通过 WSL 执行: ansible-playbook -i inventory/production --extra-vars "target=web_servers action=deploy" site.yml

PLAY [部署 Web 应用] ***********************************************************

TASK [Gathering Facts] *********************************************************
ok: [web01.vichamp.com]
ok: [web02.vichamp.com]

TASK [拉取最新代码] *************************************************************
changed: [web01.vichamp.com]
changed: [web02.vichamp.com]

TASK [重启应用服务] *************************************************************
changed: [web01.vichamp.com]
changed: [web02.vichamp.com]

PLAY RECAP *********************************************************************
web01.vichamp.com : ok=3    changed=2    unreachable=0    failed=0
web02.vichamp.com : ok=3    changed=2    unreachable=0    failed=0

Playbook 执行成功

注意事项

1. WinRM 认证安全：生产环境务必使用 HTTPS 传输，并配合域账户或证书认证。基本认证（Basic Auth）以明文传输密码，仅适合测试环境。如果使用域环境，推荐配置 Kerberos 认证，安全性更高且支持委派。

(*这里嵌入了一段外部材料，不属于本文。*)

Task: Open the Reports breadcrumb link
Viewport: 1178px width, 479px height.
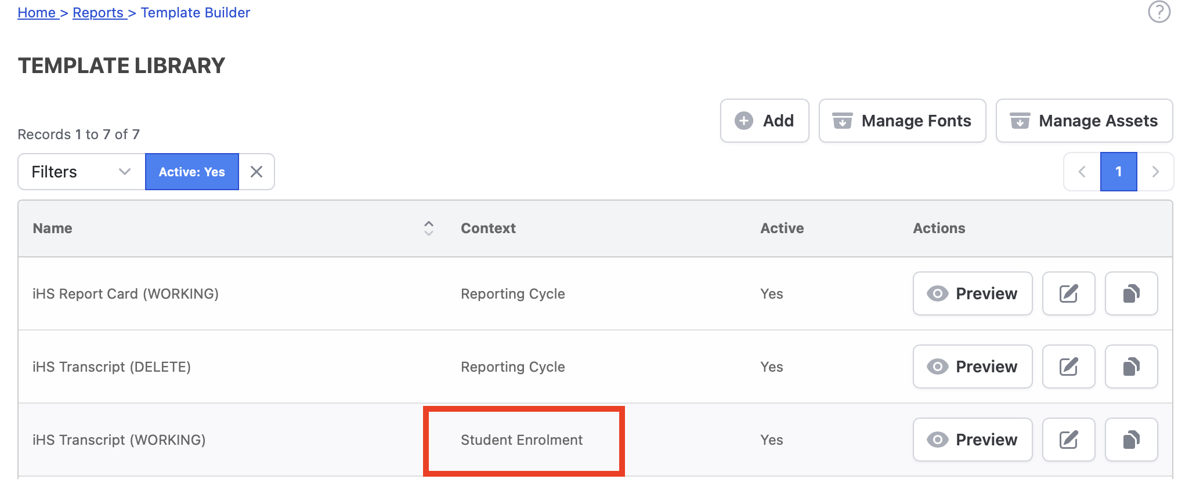Action: tap(98, 13)
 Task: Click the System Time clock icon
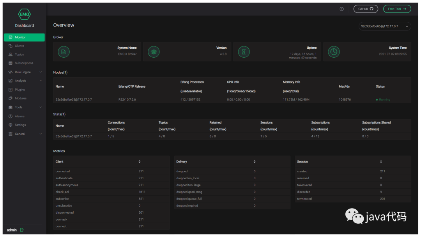click(x=334, y=52)
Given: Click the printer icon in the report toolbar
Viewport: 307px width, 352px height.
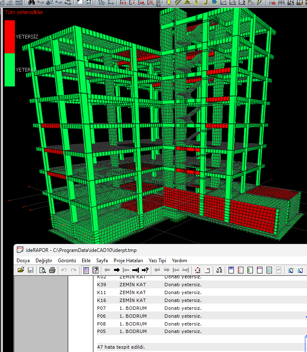Looking at the screenshot, I should pyautogui.click(x=52, y=270).
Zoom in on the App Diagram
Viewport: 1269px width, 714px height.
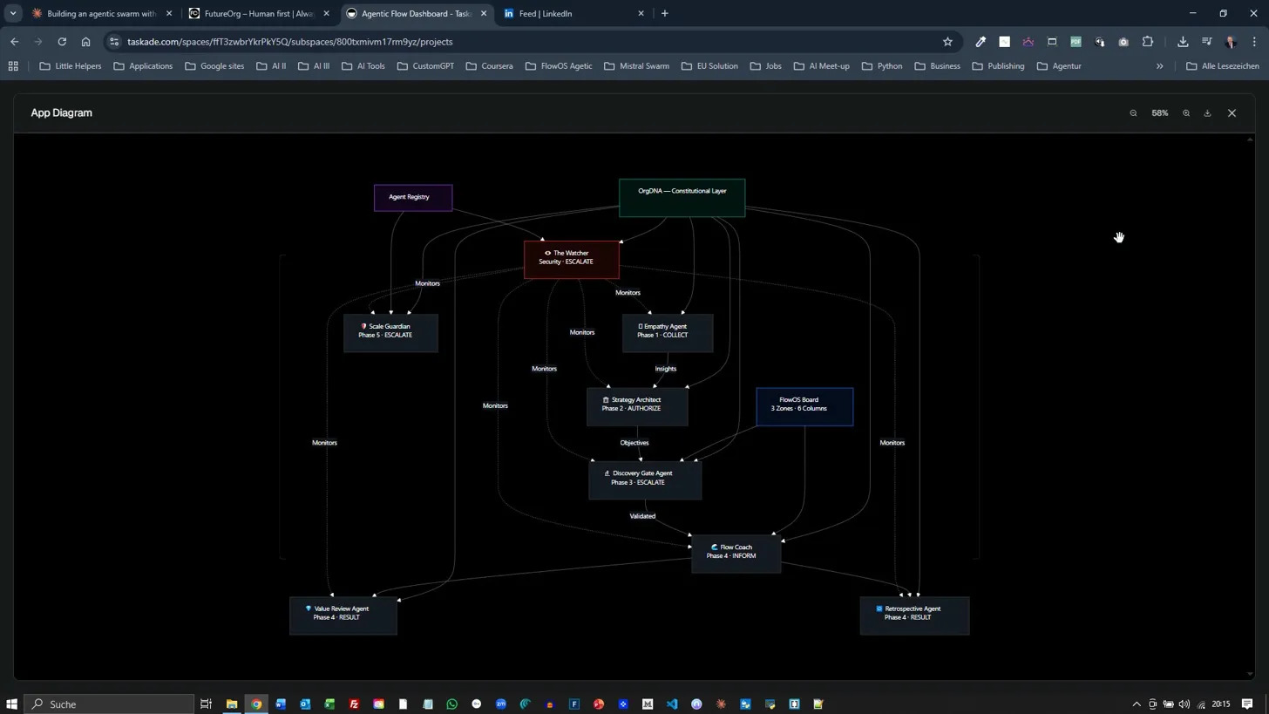1185,113
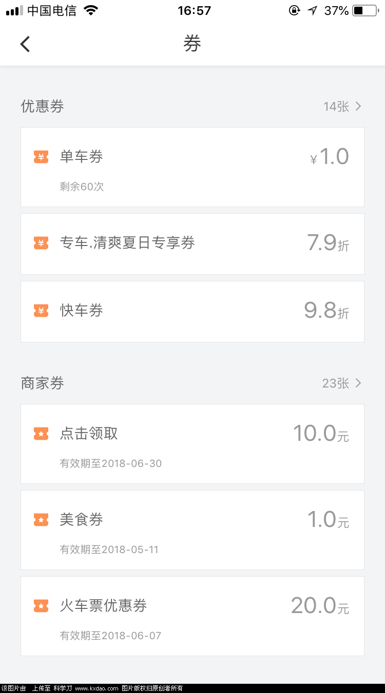This screenshot has height=693, width=385.
Task: Tap the location arrow in status bar
Action: 312,10
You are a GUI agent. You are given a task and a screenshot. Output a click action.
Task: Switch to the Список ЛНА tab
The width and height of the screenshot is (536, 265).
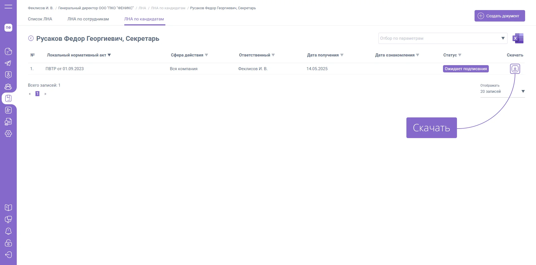pyautogui.click(x=40, y=19)
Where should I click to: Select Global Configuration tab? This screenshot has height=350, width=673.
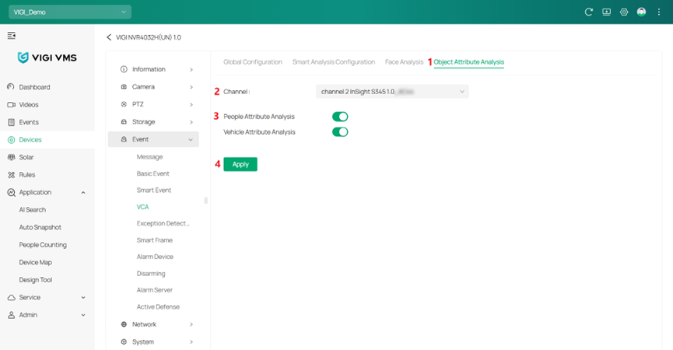tap(252, 62)
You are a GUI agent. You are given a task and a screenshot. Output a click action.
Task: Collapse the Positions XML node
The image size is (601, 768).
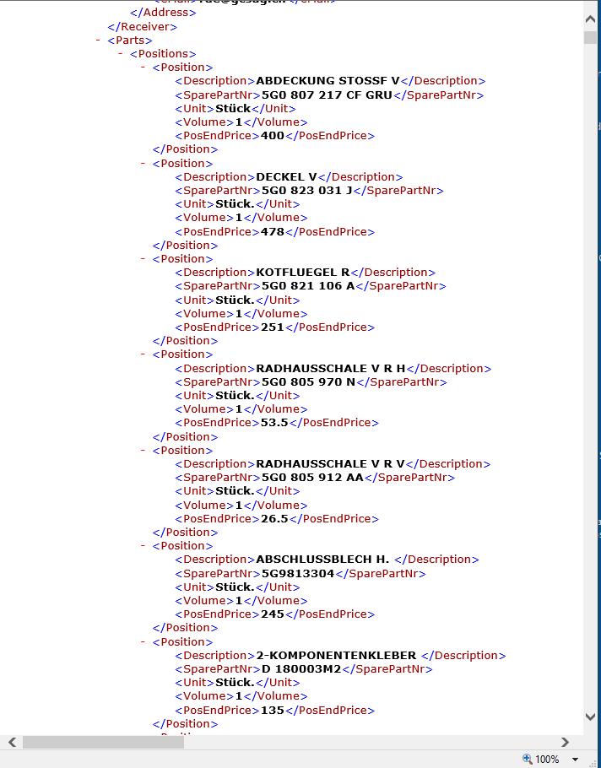point(122,54)
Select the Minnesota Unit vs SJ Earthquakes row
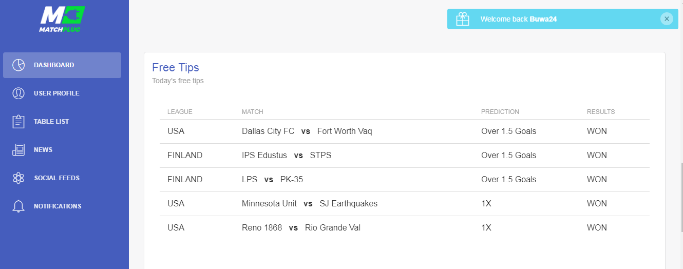 405,204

2. 执行策略与脚本签名：Ansible 在 Windows 端执行脚本时，WinRM 会话的执行策略可能与交互式会话不同。确保 Ansible 连接用户的执行策略允许脚本运行（RemoteSigned 或 Unrestricted），同时注意自定义模块中的 Set-ExecutionPolicy 不会影响系统全局策略。

3. 双跃点（Double Hop）问题：当 Ansible 通过 WinRM 连接到 Windows 主机后，该主机再尝试访问网络资源（如文件共享、远程数据库）时，会遇到凭据委派失败的问题。解决方案包括启用 CredSSP、使用 Kerberos 约束委派，或在目标主机上使用 Invoke-Command 配合 -Authentication CredSSP 参数。

4. 模块幂等性：编写自定义 Ansible 模块时，务必保证幂等性——同一模块多次执行应产生相同结果。在修改任何状态之前先检查当前状态，仅在确实需要变更时才标记 changed = true。这样可以让 playbook 安全地重复执行。

5. 输出编码问题：PowerShell 的输出编码默认可能不是 UTF-8，导致中文路径或错误信息在 Ansible 日志中显示为乱码。建议在模块开头设置 $OutputEncoding = [System.Text.Encoding]::UTF8，并在 playbook 中配置 ansible_winrm_codepage = 65001。

6. WSL 与 Ansible 控制节点：在 Windows 上通过 WSL 运行 Ansible 是开发环境的常见方案，但需注意 WSL 的文件系统性能问题。Playbook 和 inventory 文件建议放在 Linux 文件系统（如 ~/ansible/）下而非挂载的 Windows 盘（/mnt/c/）上，可以显著提升执行速度。